───── ENTRIES SHOWN ─────

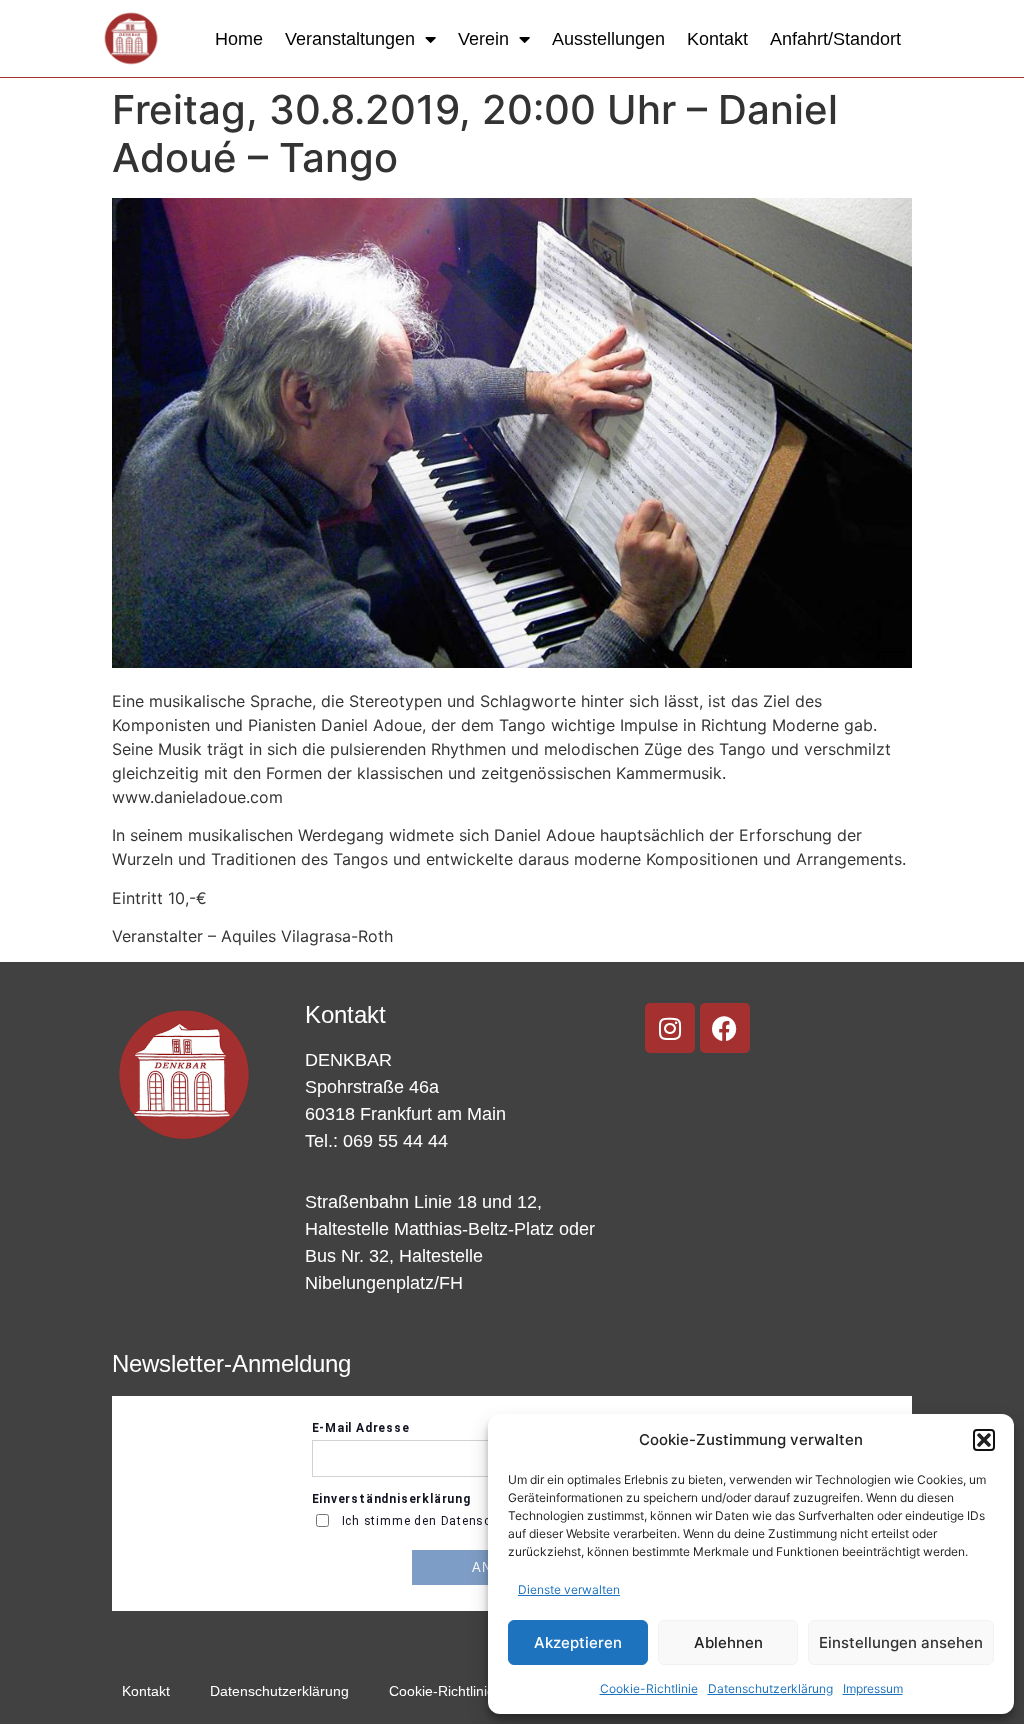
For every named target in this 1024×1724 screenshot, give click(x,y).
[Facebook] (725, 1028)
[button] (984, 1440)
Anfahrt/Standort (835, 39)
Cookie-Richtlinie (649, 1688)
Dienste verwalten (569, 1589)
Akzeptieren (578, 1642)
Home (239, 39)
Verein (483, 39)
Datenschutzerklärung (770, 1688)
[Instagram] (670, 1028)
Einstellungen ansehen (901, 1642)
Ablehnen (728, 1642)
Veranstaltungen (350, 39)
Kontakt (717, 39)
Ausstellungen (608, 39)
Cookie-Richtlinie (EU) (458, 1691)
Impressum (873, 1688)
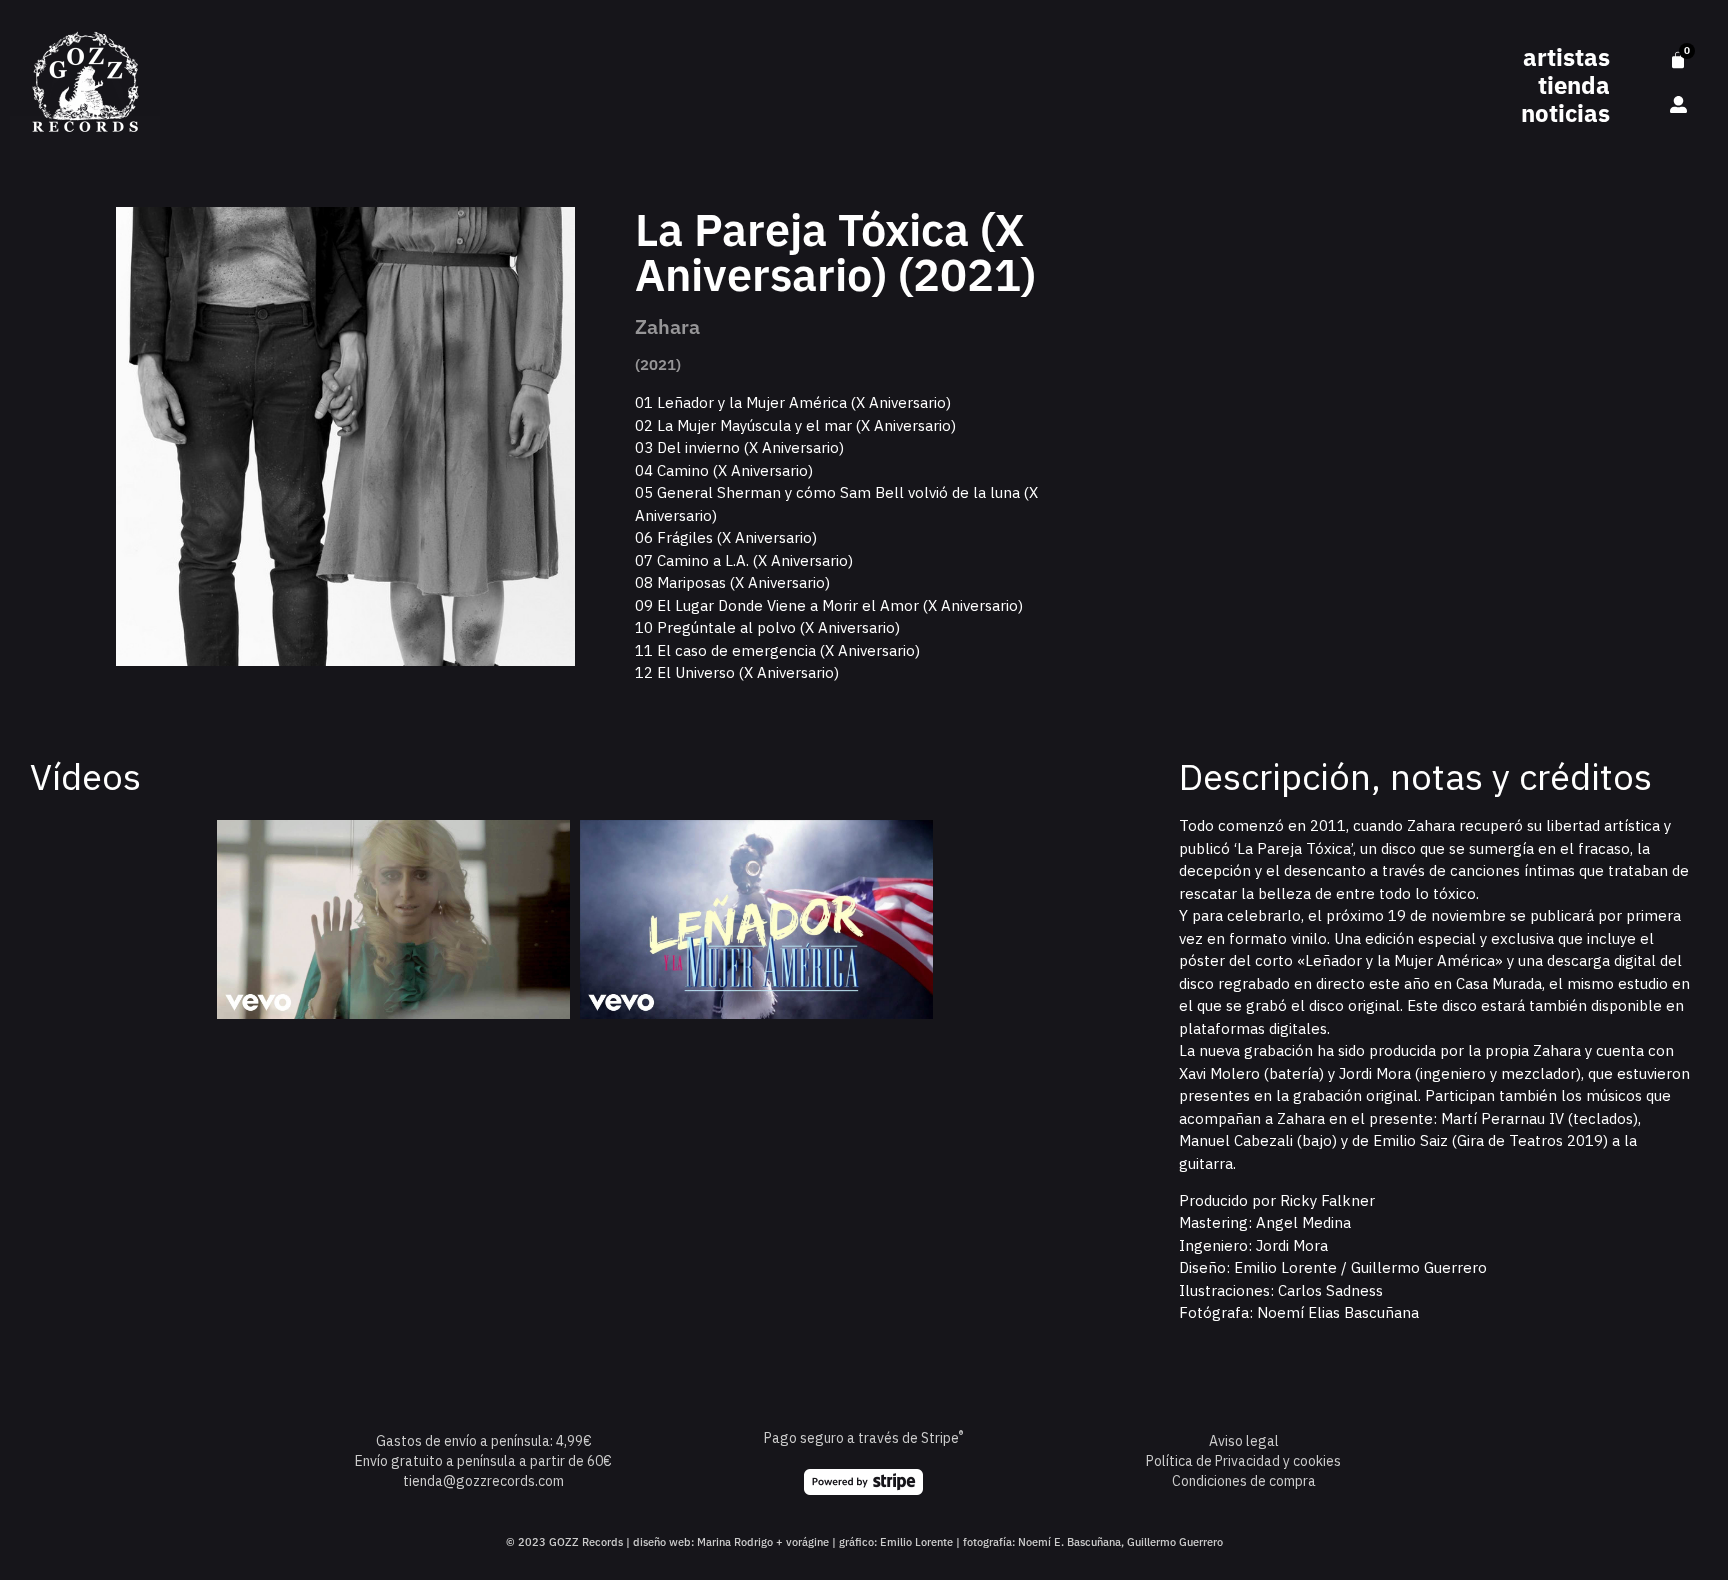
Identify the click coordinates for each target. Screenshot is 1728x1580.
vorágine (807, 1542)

─────

*TASK DIRECTIONS*: Across the entries above, how many lines contain the string "click"? The number alone is the answer.

*TASK RESPONSE*: 2